February 6, 2001
Despite the progress of the treatment of HIV infection, we are still encountering treatment failures. These "failures" can be defined in different ways, beginning with either an intolerance to HIV medications or the development of widespread resistance and the subsequent failure of the medications to abolish viral replication. Deeks in earlier work described how the common clinical picture of patients with persistent viral replication, intermediate viral loads ranging as high as 70,000 copies though the upper limit, and stable CD4 counts is not thoroughly understood. Rather, there was no obvious immunologic decline despite viral replication. This became known as a "disconnect" or "discordancy" between the viral control and immune decline. There are numerous theories for this discordancy ranging from viral mutations that are resistant to our medications to different viruses with different shapes and activity that are less antagonistic or virulent to our immune system. Chaisson et al. (abstract 429) reported from their cohort in Baltimore that continuing treatment despite virologic failure resulted in higher CD4 counts than in patients who discontinued therapy. We are creating an unsteady truce between viral suppression, the selection of different viruses, and immunologic control.

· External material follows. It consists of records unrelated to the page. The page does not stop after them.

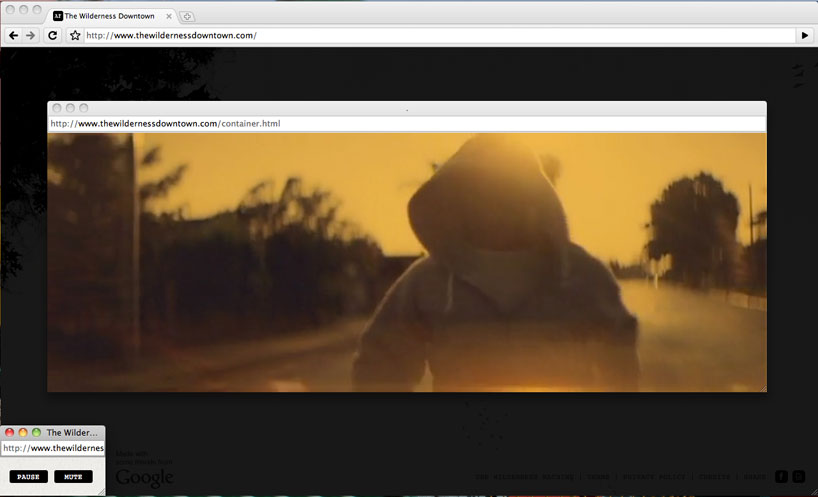The image size is (818, 497).
Task: Select The Wilderness Downtown tab
Action: click(x=108, y=16)
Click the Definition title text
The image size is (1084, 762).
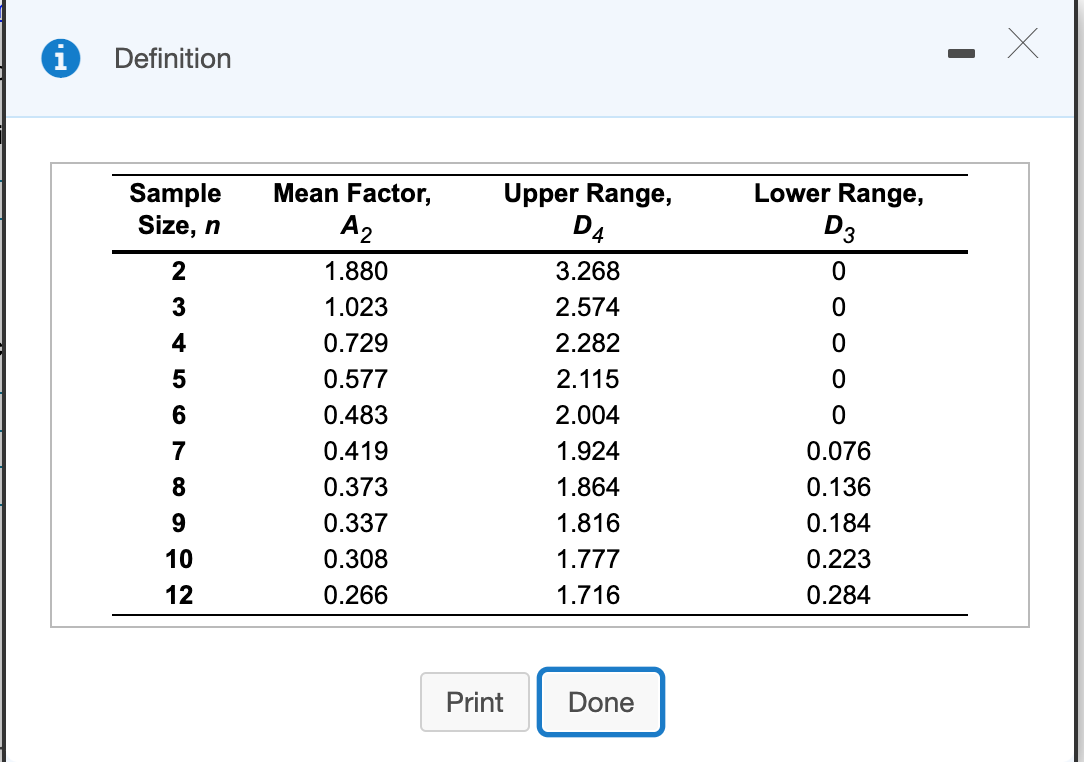click(172, 59)
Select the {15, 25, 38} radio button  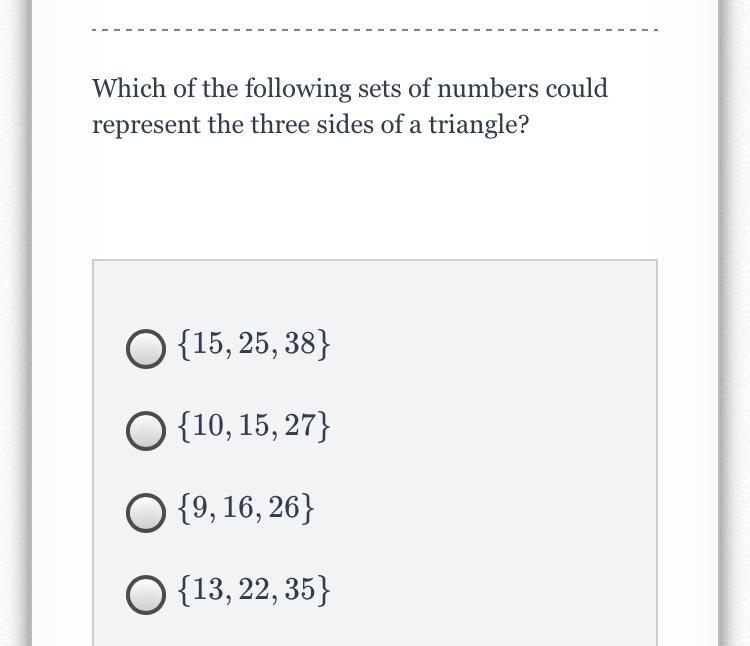click(146, 349)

This trial was a retrospective observational study of 485 patients at San Francisco General Hospital, 302 of which had confirmed virologic failure. These patients had median CD4 counts of 124 and median HIV RNA of 4.81 log (approximately 75,000 copies/mL) before the initiation of a protease inhibitor. At the onset of subsequent virologic failure there was a probability of clinical progression of 18% at two years and 41% at four years. This progression was independently associated with a return of viral load to the vicinity of the original viral set point before the initiation of therapy and with a low CD4 nadir prior to therapy as well. Apparently, the progression may have been related to the strength of patients' original responses as measured by the level of viral load or CD4 count at the time of therapy initiation, and interestingly, was not related to the highest point of viral load achieved.

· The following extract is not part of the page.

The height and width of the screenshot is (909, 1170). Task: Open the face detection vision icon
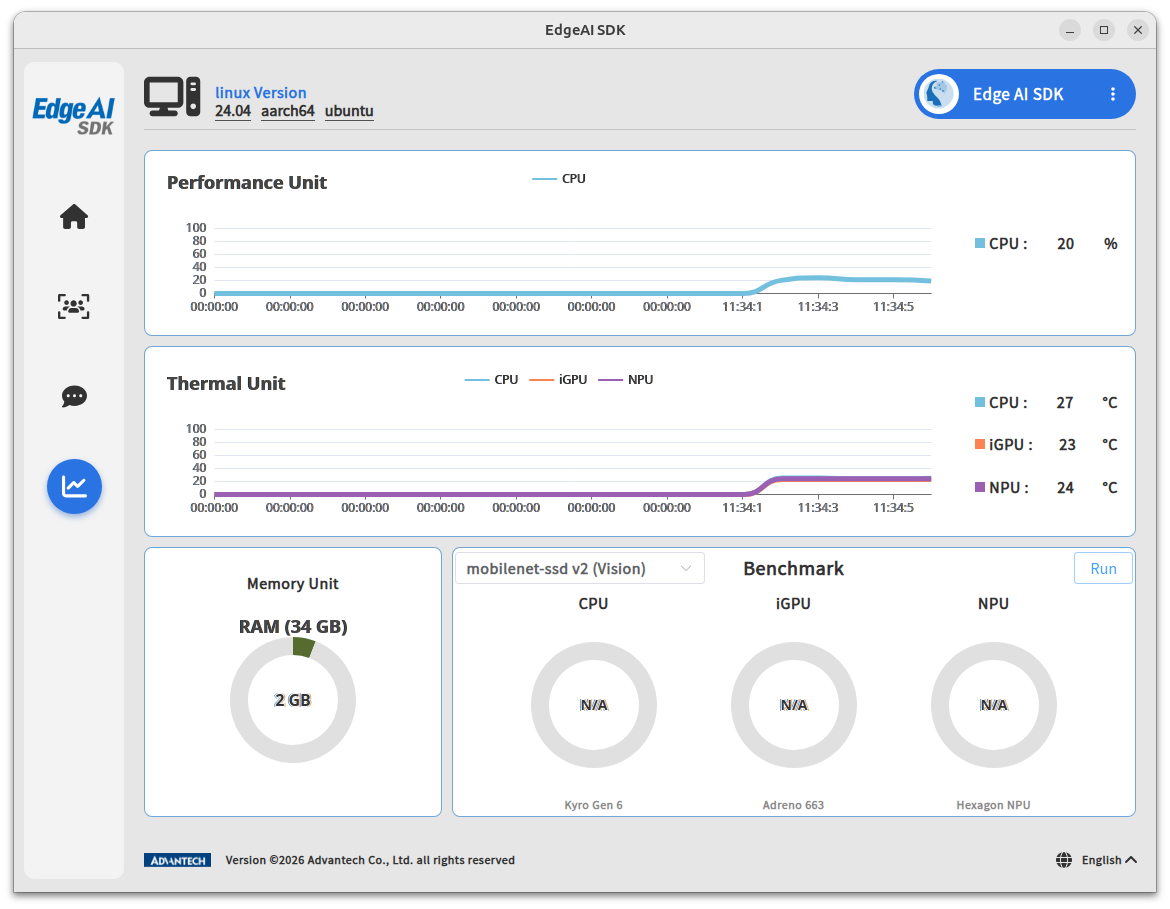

Deeks et al. concluded that clinical progression is unfortunately common after four years of continuous virologic failure and could be predicted by the original set point of virologic control and the low point of immune decline as measured by the nadir of the CD4 count. However, 59% of the patients had still not progressed after four years of clinical failure, giving hope to the notion that maintaining a failing regimen as reflected in persistent viral replication may be a viable strategy -- as long as some measure of virological suppression can be maintained. How much suppression is enough has not been clearly determined; this will drive future development of novel strategies for these long-term, slowly progressing viral failures. We may be creating persistently replicating but less-virulent viral strains. It is hopeful to know that we are buying time, but it is not clear how much time we are buying. There is hope that a combination of new approaches involving treatment interruptions (see abstract 292) and new therapies could create new options that would result in greater clinical stability.